I smile a little. “Darlin’, they live in Hell. Let them burn their tongues.”

Her lips curve.

Small.

Brave.

Sophie steps beside her and says the words that seal the day.

“If Jeremy wants to tell a story, we tell one louder.”

The room goes quiet around that.

Amelia looks at the women, the groceries, the kid on my floor, the brothers outside, then me.

I watch her decide to be terrified and do it anyway.

“Okay,” she says.

And there it is.

The next bad idea.

The public one.

The one where I put my hand on her back only if she says yes.

The one where half the town sees Amelia Welles walk into the Fire Pit beside me.

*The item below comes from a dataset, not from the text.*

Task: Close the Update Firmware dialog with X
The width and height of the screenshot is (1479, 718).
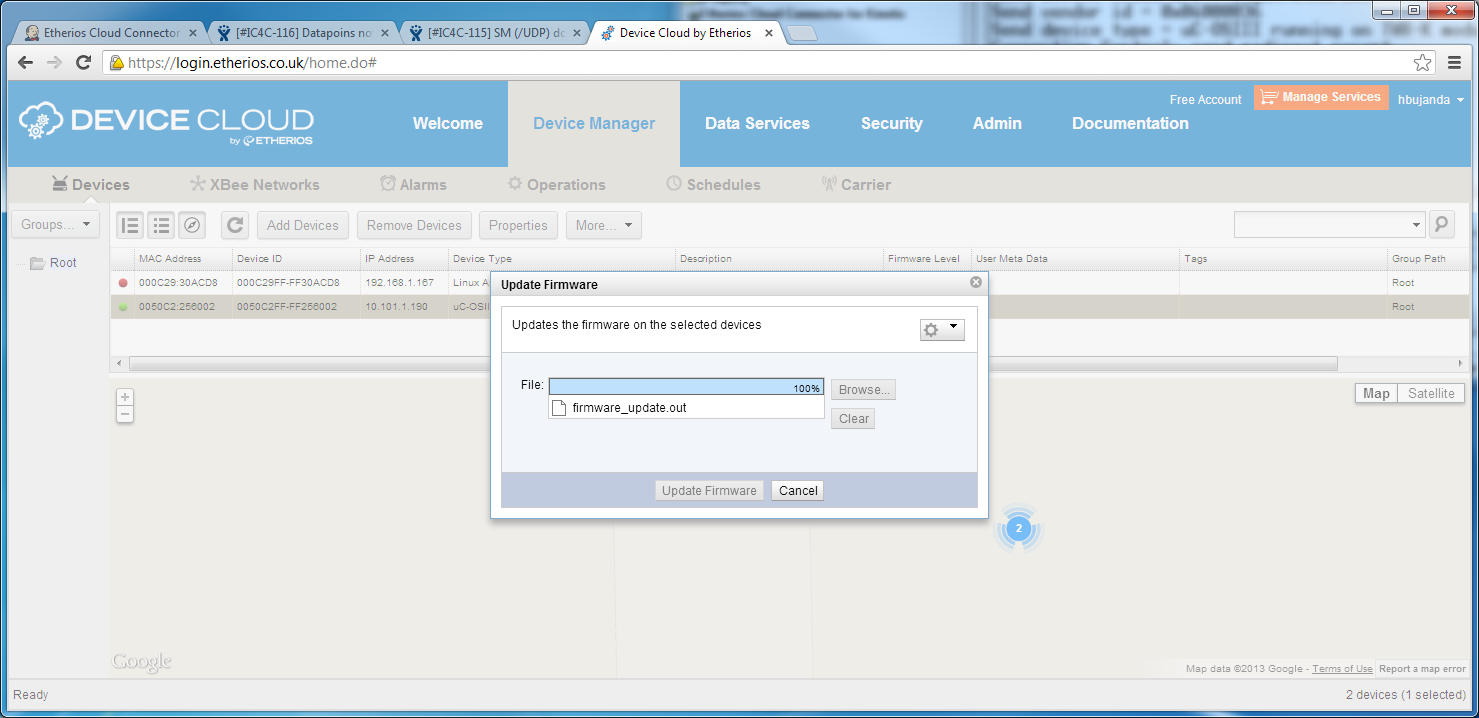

The one where Jeremy Vale hears the story we choose.

I should hate it.

Instead, standing in my kitchen with cereal in my cabinets, dinosaurs on my floor, and a woman I barely know looking at me like I might keep my word, all I can think is that tonight somebody is going to learn the difference between a man who cages a woman and a man who stands beside her while she burns the cage down.